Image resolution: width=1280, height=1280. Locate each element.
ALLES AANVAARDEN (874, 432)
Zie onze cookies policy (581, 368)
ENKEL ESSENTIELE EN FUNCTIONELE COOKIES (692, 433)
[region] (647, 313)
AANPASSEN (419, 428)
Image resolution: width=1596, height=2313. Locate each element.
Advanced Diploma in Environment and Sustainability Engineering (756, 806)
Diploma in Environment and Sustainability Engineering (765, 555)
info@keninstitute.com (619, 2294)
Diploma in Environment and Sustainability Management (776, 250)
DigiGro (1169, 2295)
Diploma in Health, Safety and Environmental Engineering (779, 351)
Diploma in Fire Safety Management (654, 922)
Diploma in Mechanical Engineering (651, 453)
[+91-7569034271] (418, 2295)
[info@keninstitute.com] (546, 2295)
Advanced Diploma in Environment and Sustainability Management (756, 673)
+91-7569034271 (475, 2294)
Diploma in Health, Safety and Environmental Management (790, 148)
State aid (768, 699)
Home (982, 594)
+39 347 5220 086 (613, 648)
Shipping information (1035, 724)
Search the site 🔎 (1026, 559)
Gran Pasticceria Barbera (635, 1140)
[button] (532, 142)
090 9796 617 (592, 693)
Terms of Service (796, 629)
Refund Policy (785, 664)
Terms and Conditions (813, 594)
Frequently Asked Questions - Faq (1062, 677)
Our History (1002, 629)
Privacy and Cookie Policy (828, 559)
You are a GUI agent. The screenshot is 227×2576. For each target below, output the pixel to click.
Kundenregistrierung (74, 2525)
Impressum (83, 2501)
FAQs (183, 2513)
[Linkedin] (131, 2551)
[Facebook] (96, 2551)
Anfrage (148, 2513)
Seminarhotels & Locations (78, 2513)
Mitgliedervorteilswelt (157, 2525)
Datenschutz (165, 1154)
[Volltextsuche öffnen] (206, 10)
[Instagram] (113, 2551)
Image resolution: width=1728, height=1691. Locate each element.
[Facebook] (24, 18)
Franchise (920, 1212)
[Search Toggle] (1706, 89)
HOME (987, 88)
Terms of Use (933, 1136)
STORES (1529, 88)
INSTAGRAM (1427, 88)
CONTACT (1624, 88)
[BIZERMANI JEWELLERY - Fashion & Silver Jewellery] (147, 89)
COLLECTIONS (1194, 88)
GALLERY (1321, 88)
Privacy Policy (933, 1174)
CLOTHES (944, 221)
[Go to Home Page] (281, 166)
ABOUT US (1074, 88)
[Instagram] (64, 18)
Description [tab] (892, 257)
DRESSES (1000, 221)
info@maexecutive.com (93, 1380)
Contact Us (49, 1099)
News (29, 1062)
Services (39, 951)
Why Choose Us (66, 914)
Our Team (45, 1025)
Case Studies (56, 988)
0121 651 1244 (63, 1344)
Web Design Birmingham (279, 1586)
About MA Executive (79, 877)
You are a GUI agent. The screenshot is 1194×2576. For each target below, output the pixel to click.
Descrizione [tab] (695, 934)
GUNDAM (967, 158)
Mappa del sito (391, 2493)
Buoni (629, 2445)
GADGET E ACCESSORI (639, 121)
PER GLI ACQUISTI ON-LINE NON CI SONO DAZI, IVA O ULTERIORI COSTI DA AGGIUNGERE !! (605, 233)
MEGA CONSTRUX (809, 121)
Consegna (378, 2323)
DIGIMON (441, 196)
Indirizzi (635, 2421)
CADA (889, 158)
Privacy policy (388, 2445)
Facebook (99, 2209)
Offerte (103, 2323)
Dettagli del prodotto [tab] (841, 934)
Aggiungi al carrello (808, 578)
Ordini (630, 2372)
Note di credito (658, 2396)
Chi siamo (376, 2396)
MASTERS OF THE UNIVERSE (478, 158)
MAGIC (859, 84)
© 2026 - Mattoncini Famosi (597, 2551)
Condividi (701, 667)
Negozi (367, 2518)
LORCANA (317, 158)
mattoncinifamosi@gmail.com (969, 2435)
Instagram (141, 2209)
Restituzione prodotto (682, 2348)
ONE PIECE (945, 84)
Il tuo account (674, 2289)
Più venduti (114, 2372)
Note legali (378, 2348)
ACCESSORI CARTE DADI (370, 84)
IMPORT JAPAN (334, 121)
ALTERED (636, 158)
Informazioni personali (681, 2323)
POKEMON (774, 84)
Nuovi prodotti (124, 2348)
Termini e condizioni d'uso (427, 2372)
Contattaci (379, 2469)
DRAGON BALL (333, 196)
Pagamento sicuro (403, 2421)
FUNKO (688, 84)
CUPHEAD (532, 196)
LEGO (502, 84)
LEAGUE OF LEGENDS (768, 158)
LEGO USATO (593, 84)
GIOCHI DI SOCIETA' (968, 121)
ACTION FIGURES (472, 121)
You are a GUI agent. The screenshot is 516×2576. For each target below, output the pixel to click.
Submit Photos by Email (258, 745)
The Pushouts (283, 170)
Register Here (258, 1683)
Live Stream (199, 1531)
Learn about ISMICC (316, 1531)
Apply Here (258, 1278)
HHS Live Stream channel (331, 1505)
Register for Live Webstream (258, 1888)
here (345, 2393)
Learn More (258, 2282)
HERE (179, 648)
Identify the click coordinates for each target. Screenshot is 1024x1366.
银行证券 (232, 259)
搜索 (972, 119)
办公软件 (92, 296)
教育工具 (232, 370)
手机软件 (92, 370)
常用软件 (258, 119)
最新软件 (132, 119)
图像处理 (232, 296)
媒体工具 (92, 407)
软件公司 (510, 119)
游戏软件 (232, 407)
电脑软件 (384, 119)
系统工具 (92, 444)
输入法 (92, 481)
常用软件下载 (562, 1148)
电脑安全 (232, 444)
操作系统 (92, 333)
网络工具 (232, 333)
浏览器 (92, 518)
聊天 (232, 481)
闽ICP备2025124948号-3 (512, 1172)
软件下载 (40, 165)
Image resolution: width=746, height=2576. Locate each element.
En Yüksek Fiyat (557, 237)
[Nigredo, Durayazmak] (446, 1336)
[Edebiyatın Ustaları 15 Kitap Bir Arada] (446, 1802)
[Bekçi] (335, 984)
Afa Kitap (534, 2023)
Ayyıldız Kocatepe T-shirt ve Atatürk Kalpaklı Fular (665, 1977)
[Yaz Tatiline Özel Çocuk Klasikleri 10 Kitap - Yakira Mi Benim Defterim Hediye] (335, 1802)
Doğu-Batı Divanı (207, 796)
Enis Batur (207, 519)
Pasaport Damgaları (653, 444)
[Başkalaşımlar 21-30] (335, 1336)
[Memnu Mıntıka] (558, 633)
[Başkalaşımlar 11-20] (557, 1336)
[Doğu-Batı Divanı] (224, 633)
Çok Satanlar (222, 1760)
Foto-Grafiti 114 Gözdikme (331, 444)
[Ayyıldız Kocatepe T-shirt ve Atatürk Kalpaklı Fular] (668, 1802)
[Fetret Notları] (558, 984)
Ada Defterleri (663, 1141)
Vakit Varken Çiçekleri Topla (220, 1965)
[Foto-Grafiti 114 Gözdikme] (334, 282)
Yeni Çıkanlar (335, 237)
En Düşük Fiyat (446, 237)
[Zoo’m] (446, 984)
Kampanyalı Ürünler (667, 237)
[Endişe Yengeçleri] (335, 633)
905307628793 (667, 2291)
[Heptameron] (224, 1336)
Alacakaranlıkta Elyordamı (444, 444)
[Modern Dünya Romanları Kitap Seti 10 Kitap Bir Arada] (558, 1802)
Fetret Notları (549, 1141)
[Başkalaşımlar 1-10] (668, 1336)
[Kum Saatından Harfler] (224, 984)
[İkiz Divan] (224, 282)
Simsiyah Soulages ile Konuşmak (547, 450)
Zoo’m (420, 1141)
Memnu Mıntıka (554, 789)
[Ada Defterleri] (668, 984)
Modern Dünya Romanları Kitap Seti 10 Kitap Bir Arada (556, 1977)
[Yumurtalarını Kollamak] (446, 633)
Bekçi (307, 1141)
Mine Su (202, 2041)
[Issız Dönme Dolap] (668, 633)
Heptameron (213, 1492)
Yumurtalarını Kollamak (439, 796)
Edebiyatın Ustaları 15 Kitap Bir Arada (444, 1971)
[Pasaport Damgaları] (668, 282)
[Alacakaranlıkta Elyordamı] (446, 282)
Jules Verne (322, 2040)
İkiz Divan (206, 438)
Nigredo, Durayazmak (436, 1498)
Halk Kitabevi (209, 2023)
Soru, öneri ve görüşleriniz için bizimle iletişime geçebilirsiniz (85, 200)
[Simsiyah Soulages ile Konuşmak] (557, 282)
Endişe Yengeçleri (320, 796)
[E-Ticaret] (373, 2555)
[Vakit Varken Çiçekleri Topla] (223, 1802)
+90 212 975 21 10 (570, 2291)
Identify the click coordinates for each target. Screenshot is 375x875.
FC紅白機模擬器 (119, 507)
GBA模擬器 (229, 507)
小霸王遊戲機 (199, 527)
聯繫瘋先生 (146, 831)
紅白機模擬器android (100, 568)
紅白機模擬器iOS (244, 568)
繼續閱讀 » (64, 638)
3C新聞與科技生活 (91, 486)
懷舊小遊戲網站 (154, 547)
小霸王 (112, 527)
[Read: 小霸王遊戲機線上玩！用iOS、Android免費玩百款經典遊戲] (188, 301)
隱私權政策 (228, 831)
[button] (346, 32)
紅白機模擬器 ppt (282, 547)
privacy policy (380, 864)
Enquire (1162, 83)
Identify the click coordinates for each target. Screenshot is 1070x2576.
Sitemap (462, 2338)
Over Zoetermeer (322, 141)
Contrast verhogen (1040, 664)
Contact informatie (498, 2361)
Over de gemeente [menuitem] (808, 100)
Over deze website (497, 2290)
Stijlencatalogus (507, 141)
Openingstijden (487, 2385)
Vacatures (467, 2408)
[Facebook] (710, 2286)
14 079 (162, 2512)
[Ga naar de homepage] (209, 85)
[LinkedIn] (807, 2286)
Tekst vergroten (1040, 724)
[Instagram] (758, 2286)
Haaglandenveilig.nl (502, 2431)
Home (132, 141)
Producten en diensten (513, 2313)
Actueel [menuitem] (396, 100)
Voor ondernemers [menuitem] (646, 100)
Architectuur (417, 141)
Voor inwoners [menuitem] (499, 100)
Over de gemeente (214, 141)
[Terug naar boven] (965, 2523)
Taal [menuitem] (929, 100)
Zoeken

++++++++++

Using the listing above, print the line containing "[Facebook] (710, 2286)" and every line after it exactly, up to and including the last.

[Facebook] (710, 2286)
14 079 (162, 2512)
[Ga naar de homepage] (209, 85)
[LinkedIn] (807, 2286)
Tekst vergroten (1040, 724)
[Instagram] (758, 2286)
Haaglandenveilig.nl (502, 2431)
Home (132, 141)
Producten en diensten (513, 2313)
Actueel [menuitem] (396, 100)
Voor ondernemers [menuitem] (646, 100)
Architectuur (417, 141)
Voor inwoners [menuitem] (499, 100)
Over de gemeente (214, 141)
[Terug naar boven] (965, 2523)
Taal [menuitem] (929, 100)
Zoeken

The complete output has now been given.